Provided material:
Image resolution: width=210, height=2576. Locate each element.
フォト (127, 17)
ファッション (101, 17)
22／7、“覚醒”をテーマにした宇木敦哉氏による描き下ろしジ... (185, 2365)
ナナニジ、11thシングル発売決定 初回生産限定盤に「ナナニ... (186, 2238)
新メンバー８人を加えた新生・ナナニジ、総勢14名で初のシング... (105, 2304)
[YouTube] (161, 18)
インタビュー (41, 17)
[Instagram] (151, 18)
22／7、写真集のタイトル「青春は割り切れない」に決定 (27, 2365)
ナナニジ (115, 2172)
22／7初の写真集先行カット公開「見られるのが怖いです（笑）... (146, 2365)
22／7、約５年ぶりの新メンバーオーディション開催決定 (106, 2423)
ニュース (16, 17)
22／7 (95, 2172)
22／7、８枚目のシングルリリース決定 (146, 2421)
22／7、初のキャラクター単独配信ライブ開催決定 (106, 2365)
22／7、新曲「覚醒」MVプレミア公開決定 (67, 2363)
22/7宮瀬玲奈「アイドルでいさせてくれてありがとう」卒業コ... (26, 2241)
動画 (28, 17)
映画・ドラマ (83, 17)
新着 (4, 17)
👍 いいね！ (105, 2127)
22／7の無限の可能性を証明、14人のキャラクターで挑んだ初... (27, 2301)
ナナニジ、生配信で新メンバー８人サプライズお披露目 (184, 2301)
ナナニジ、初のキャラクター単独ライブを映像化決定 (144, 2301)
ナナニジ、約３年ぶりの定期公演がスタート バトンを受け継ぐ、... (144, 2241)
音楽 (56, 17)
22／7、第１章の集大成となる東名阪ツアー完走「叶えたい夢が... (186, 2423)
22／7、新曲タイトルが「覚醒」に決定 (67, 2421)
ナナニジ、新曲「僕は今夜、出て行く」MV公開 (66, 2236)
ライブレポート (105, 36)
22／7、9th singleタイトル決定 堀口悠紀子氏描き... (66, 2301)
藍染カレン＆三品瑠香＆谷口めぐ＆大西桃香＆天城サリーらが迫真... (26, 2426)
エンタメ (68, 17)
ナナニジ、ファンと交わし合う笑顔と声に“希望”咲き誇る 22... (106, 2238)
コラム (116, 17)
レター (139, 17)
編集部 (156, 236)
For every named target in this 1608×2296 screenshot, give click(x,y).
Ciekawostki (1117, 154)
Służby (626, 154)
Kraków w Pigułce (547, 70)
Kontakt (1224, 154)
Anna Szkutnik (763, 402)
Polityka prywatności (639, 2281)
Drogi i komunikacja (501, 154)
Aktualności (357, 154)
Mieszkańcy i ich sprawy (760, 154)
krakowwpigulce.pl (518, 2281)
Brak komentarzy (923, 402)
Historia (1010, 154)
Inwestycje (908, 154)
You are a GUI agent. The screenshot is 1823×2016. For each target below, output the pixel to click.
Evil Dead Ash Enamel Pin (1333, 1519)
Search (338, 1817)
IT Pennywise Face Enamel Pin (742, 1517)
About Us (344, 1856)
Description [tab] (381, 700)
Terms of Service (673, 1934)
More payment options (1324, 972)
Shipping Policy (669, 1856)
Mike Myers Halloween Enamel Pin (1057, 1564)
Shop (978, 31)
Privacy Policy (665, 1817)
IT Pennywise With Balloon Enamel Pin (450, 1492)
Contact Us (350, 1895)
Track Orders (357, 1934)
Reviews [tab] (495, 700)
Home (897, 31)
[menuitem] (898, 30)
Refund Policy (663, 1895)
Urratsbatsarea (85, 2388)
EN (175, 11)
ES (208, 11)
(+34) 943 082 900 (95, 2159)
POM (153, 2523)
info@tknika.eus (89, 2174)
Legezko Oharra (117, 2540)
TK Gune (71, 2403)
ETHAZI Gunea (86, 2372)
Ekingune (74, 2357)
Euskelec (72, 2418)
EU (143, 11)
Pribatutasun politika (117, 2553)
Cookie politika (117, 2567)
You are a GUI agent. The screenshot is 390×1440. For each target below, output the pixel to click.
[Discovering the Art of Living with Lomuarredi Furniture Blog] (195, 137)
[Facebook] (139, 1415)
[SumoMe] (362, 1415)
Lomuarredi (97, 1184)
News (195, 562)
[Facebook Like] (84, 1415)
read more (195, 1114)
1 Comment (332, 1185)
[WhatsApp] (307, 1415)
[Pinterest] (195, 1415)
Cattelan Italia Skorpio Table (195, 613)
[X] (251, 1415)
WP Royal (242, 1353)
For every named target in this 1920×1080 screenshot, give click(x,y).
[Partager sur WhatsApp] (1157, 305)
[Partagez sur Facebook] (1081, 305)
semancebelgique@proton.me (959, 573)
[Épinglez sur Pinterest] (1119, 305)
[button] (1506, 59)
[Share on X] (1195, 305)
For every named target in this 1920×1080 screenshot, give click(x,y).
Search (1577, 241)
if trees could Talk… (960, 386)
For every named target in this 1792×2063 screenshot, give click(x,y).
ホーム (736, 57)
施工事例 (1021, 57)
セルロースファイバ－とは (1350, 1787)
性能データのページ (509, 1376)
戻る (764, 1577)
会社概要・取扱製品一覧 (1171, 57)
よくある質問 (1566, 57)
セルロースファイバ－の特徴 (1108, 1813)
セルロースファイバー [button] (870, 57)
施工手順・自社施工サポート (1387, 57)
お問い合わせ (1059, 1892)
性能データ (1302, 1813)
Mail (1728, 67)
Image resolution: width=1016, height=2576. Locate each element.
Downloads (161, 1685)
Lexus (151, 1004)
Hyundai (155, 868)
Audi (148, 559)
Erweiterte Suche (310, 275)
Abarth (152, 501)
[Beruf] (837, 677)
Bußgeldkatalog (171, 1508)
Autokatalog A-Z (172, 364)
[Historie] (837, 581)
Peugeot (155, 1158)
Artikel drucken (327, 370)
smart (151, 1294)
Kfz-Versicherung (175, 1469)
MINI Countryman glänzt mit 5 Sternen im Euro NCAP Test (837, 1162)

What you should do:
When you reach the end of the data above, set it all down again unchanged.

Reply to the exercise:
Image resolution: width=210, height=2576. Locate each element.
フォト (127, 17)
ファッション (101, 17)
22／7、“覚醒”をテーマにした宇木敦哉氏による描き下ろしジ... (185, 2365)
ナナニジ、11thシングル発売決定 初回生産限定盤に「ナナニ... (186, 2238)
新メンバー８人を加えた新生・ナナニジ、総勢14名で初のシング... (105, 2304)
[YouTube] (161, 18)
インタビュー (41, 17)
[Instagram] (151, 18)
22／7、写真集のタイトル「青春は割り切れない」に決定 (27, 2365)
ナナニジ (115, 2172)
22／7初の写真集先行カット公開「見られるのが怖いです（笑）... (146, 2365)
22／7、約５年ぶりの新メンバーオーディション開催決定 (106, 2423)
ニュース (16, 17)
22／7 (95, 2172)
22／7、８枚目のシングルリリース決定 (146, 2421)
22／7、初のキャラクター単独配信ライブ開催決定 (106, 2365)
22／7、新曲「覚醒」MVプレミア公開決定 (67, 2363)
22/7宮瀬玲奈「アイドルでいさせてくれてありがとう」卒業コ... (26, 2241)
動画 (28, 17)
映画・ドラマ (83, 17)
新着 (4, 17)
👍 いいね！ (105, 2127)
22／7の無限の可能性を証明、14人のキャラクターで挑んだ初... (27, 2301)
ナナニジ、生配信で新メンバー８人サプライズお披露目 (184, 2301)
ナナニジ、初のキャラクター単独ライブを映像化決定 (144, 2301)
ナナニジ、約３年ぶりの定期公演がスタート バトンを受け継ぐ、... (144, 2241)
音楽 (56, 17)
22／7、第１章の集大成となる東名阪ツアー完走「叶えたい夢が... (186, 2423)
22／7、新曲タイトルが「覚醒」に決定 (67, 2421)
ナナニジ、新曲「僕は今夜、出て行く」MV公開 (66, 2236)
ライブレポート (105, 36)
22／7、9th singleタイトル決定 堀口悠紀子氏描き... (66, 2301)
藍染カレン＆三品瑠香＆谷口めぐ＆大西桃香＆天城サリーらが迫真... (26, 2426)
エンタメ (68, 17)
ナナニジ、ファンと交わし合う笑顔と声に“希望”咲き誇る 22... (106, 2238)
コラム (116, 17)
レター (139, 17)
編集部 (156, 236)
For every named target in this 1608×2296 screenshot, give click(x,y).
Ciekawostki (1117, 154)
Służby (626, 154)
Kraków w Pigułce (547, 70)
Kontakt (1224, 154)
Anna Szkutnik (763, 402)
Polityka prywatności (639, 2281)
Drogi i komunikacja (501, 154)
Aktualności (357, 154)
Mieszkańcy i ich sprawy (760, 154)
krakowwpigulce.pl (518, 2281)
Brak komentarzy (923, 402)
Historia (1010, 154)
Inwestycje (908, 154)
You are a GUI agent. The screenshot is 1823×2016. For each target below, output the pixel to click.
Evil Dead Ash Enamel Pin (1333, 1519)
Search (338, 1817)
IT Pennywise Face Enamel Pin (742, 1517)
About Us (344, 1856)
Description [tab] (381, 700)
Terms of Service (673, 1934)
More payment options (1324, 972)
Shipping Policy (669, 1856)
Mike Myers Halloween Enamel Pin (1057, 1564)
Shop (978, 31)
Privacy Policy (665, 1817)
IT Pennywise With Balloon Enamel Pin (450, 1492)
Contact Us (350, 1895)
Track Orders (357, 1934)
Reviews [tab] (495, 700)
Home (897, 31)
[menuitem] (898, 30)
Refund Policy (663, 1895)
Urratsbatsarea (85, 2388)
EN (175, 11)
ES (208, 11)
(+34) 943 082 900 (95, 2159)
POM (153, 2523)
info@tknika.eus (89, 2174)
Legezko Oharra (117, 2540)
TK Gune (71, 2403)
ETHAZI Gunea (86, 2372)
Ekingune (74, 2357)
Euskelec (72, 2418)
EU (143, 11)
Pribatutasun politika (117, 2553)
Cookie politika (117, 2567)
You are a GUI agent. The screenshot is 390×1440. For each target below, output the pixel to click.
[Discovering the Art of Living with Lomuarredi Furniture Blog] (195, 137)
[Facebook] (139, 1415)
[SumoMe] (362, 1415)
Lomuarredi (97, 1184)
News (195, 562)
[Facebook Like] (84, 1415)
read more (195, 1114)
1 Comment (332, 1185)
[WhatsApp] (307, 1415)
[Pinterest] (195, 1415)
Cattelan Italia Skorpio Table (195, 613)
[X] (251, 1415)
WP Royal (242, 1353)
For every named target in this 1920×1080 screenshot, give click(x,y).
[Partager sur WhatsApp] (1157, 305)
[Partagez sur Facebook] (1081, 305)
semancebelgique@proton.me (959, 573)
[Épinglez sur Pinterest] (1119, 305)
[button] (1506, 59)
[Share on X] (1195, 305)
For every named target in this 1920×1080 screenshot, give click(x,y).
Search (1577, 241)
if trees could Talk… (960, 386)
For every named target in this 1792×2063 screenshot, give click(x,y).
ホーム (736, 57)
施工事例 (1021, 57)
セルロースファイバ－とは (1350, 1787)
性能データのページ (509, 1376)
戻る (764, 1577)
会社概要・取扱製品一覧 (1171, 57)
よくある質問 (1566, 57)
セルロースファイバ－の特徴 (1108, 1813)
セルロースファイバー [button] (870, 57)
施工手順・自社施工サポート (1387, 57)
お問い合わせ (1059, 1892)
性能データ (1302, 1813)
Mail (1728, 67)
Image resolution: width=1016, height=2576. Locate each element.
Downloads (161, 1685)
Lexus (151, 1004)
Hyundai (155, 868)
Audi (148, 559)
Erweiterte Suche (310, 275)
Abarth (152, 501)
[Beruf] (837, 677)
Bußgeldkatalog (171, 1508)
Autokatalog A-Z (172, 364)
[Historie] (837, 581)
Peugeot (155, 1158)
Artikel drucken (327, 370)
smart (151, 1294)
Kfz-Versicherung (175, 1469)
MINI Countryman glänzt mit 5 Sternen im Euro NCAP Test (837, 1162)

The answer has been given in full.